Im Feiern waren die Kölner schon immer erstklassig, und dieses 3:1 gegen den VfL Bochum mit der Rückkehr in die Fußball-Bundesliga war ja tatsächlich der schönste Fußballmoment nach Jahren des Chaos und der Finsternis. „Wir sind ohne eine Krise mit einer sehr jungen Mannschaft durch die Saison gegangen und haben uns immer weiter entwickelt“, bilanzierte der Sportdirektor Jörg Schmadtke das Jahr der Auferstehung, während der Verteidiger Kevin Wimmer demütig konstatierte: „Das Bier brennt in den Augen.“

  Nur Peter Stöger, wie Schmadtke erst vor dieser Saison gekommen, wirkte inmitten des wilden Jubels geradezu ernsthaft. „Es ist erledigt, es ist durch“, sagte der Trainer erleichtert, absolvierte den obligatorischen Interviewreigen, ließ sich pflichtbewusst mit Kölsch überschütten, aber gesungen und getanzt hat er nicht. Jedenfalls nicht, so lange die Party in der Öffentlichkeit stattgefunden hat. „Er hat eine sehr ruhige Art“, sagte Marcel Risse, ein Ur-Kölner, der nach seiner Halbzeiteinwechselung das 1:1 geschossen und damit einen wesentlichen Teil zur Wende dieses Spiels beigetragen hatte.   Stöger wird ja gerne als Wiener Frohnatur porträtiert, und natürlich ist er ein überaus humorvoller Mensch. Aber Peter Stöger hat auch seine ernste Seite.

Nur 17 Gegentore dank eines stabilen Gesamtgefüges

Und diese Ernsthaftigkeit gehört zu den zentralen Aspekten des Kölner Erfolges.

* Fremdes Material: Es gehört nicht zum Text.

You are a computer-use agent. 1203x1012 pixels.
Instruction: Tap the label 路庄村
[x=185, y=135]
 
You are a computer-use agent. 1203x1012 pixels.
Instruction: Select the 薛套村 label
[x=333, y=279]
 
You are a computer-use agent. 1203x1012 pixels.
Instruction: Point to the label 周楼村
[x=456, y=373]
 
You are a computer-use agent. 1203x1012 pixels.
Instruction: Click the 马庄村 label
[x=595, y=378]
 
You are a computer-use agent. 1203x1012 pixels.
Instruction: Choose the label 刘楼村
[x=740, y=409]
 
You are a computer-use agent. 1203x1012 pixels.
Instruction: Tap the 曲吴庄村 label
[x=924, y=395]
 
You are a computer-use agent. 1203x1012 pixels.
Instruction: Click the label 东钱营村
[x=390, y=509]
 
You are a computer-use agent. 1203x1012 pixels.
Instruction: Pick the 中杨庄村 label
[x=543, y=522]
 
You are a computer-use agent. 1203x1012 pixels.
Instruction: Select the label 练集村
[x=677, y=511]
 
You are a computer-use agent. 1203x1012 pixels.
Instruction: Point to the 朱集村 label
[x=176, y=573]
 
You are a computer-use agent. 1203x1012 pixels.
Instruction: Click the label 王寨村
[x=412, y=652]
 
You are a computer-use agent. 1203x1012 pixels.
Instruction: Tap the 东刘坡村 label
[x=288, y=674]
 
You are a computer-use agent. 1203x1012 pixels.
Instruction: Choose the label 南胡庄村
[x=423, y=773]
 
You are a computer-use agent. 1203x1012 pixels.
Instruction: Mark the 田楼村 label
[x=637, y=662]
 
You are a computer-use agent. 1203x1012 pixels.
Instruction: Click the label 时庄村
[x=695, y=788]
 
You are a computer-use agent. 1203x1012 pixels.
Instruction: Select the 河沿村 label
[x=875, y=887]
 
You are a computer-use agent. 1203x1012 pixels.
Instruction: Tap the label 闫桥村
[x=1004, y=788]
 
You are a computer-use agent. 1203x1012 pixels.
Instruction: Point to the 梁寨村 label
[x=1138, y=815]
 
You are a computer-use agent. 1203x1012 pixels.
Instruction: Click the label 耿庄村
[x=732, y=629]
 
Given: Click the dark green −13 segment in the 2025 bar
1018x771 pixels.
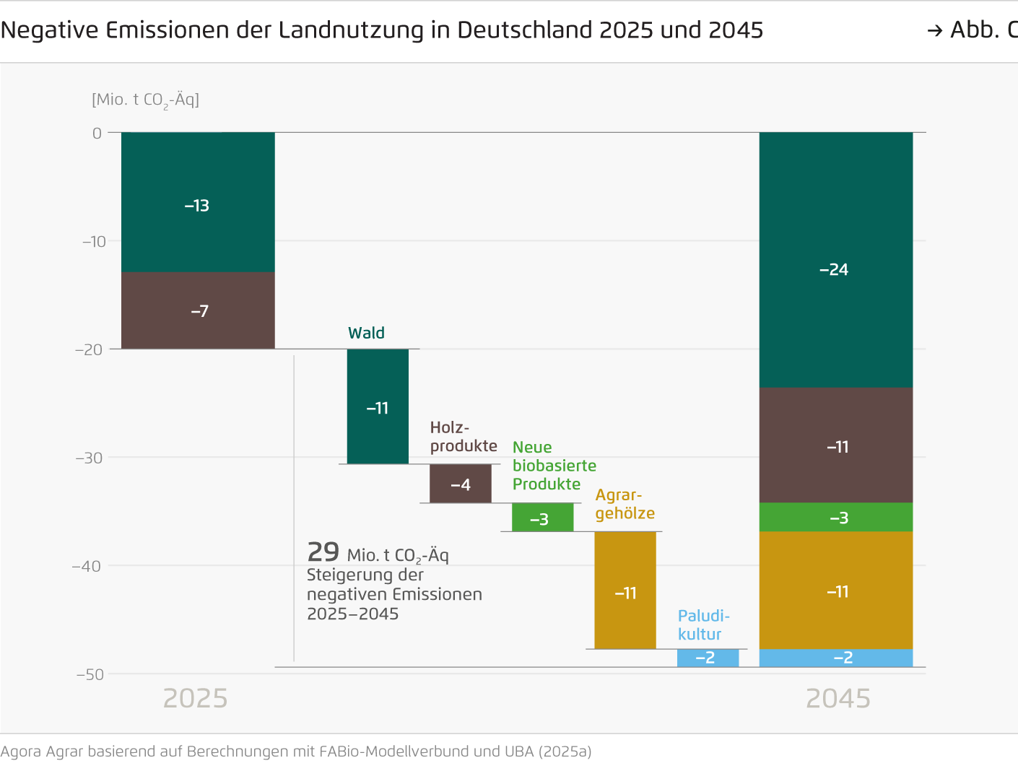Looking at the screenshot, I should pyautogui.click(x=198, y=202).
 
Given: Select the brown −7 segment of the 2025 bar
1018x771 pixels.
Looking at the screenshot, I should pyautogui.click(x=198, y=310).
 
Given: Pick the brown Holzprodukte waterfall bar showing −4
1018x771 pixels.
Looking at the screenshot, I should pyautogui.click(x=461, y=484).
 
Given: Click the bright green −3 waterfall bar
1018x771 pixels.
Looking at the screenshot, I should pyautogui.click(x=542, y=518).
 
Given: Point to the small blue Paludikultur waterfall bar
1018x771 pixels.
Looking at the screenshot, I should pyautogui.click(x=708, y=658).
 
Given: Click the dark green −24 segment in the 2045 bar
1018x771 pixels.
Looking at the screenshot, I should pyautogui.click(x=835, y=260).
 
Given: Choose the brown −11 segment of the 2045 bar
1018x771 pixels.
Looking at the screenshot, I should pyautogui.click(x=835, y=445).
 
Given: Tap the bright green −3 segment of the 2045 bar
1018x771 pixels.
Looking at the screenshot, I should pyautogui.click(x=835, y=517).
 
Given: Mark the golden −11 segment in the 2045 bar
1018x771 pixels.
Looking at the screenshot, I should pyautogui.click(x=835, y=591).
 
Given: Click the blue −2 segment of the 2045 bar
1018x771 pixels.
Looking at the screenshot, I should pyautogui.click(x=835, y=658).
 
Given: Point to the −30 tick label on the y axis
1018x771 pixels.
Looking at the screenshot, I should pyautogui.click(x=90, y=458).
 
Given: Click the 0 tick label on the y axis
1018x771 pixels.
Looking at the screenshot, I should pyautogui.click(x=97, y=134).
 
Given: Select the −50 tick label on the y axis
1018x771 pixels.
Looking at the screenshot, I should pyautogui.click(x=90, y=674).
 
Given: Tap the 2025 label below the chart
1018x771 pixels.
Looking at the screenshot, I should pyautogui.click(x=195, y=698).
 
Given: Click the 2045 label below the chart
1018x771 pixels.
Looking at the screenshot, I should pyautogui.click(x=838, y=698).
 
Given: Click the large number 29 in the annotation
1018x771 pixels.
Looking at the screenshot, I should pyautogui.click(x=323, y=552).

Denn mit genau dieser durch und durch seriösen Haltung haben der Trainer Stöger, der Sportdirektor Schmadtke und auch die Gestalter im Hintergrund – der Finanzgeschäftsführer Alexander Wehrle, der Kaderplaner Jörg Jakobs und der Präsident Werner Spinner – die gesamte Saison bestritten.  Selbst die Mannschaft ist durchsetzt von diesem Geist der geradlinigen Fußballarbeit. Die Kölner sind nicht mit Hurrafußball aufgestiegen, sondern mit einem ungewöhnlich ökonomischen Stil für eine Mannschaft, die schon drei Spieltage vor Schluss als Zweitligameister feststeht.

Fünfmal hat das Team seinen Fans torlose Unentschieden zugemutet, dazu gab es sieben Partien, in denen nur ein einziger Treffer fiel. Beeindruckend war vor allem die Stabilität des Gesamtgefüges.   Mit 17 Gegentoren steht die Kölner Defensive derzeit sogar noch besser da, als die Abwehr des FC Bayern in der Bundesliga (20 Gegentreffer). Und am Ende dieser Saison lässt sich vermuten: Es war wohl gar nicht schlecht, dass der teure Ex-Nationalspieler Patrick Helmes, der im vorigen Sommer nach Köln zurückkehrte, nicht zum toreproduzierenden Superhelden avancierte. Helmes war eben auch nur einer von den Jungs und hat sich klaglos den Interessen des Kollektivs untergeordnet.

Klima der Kooperation statt ständig Chaos im Club

Der Aufstieg 2008 sei „ein Kraftakt mit einer ganz schwierigen Mannschaft“, gewesen erinnerte Helmes sich, im Subtext hieß das: Die Mannschaft der Gegenwart funktioniert vor allem zwischenmenschlich.   Und an dieser Stelle liegt nicht nur eine große Chance, sondern wohl auch die entscheidende Veränderung gegenüber dem zerstrittenen Chaosclub, der vor zwei Jahren abgestiegen ist. Im Moment prägt das Gefühl eines großen Zusammenhaltes, ein Klima der Kooperation den 1. FC Köln. Jene Qualitäten also, mit denen sich Clubs wie der SC Freiburg, der FC Augsburg oder auch Mainz 05 seit Jahren erfolgreich in der Bundesliga halten.

„Ich habe das Gefühl, wenn hier so weiter gearbeitet wird, dann kann der Club sich in der ersten Liga etablieren“, sagte der Verteidiger Dominic Maroh.   Zumal es mit Timo Horn, Kevin Wimmer, Jonas Hector, Yannick Gerhardt oder Kazuki Nagasawa mehrere junge Spieler mit guter Perspektive gibt, und Helmes, Risse, Ujah, Halfar und Maroh wird ebenfalls zugetraut wird, in der Bundesliga mithalten zu können.

Dass das Niveau des Kaders insgesamt angehoben muss, verschweigen sie aber auch nicht. „Wir werden alles dafür geben, dass wir wettbewerbsfähig sind, aber wir werden gegen den Abstieg spielen, das ist klar“, sagte der Geschäftsführer Wehrle. Und so lange diese Demut weiterlebt, sind die Perspektiven für den 1. FC Köln so gut wie lange nicht.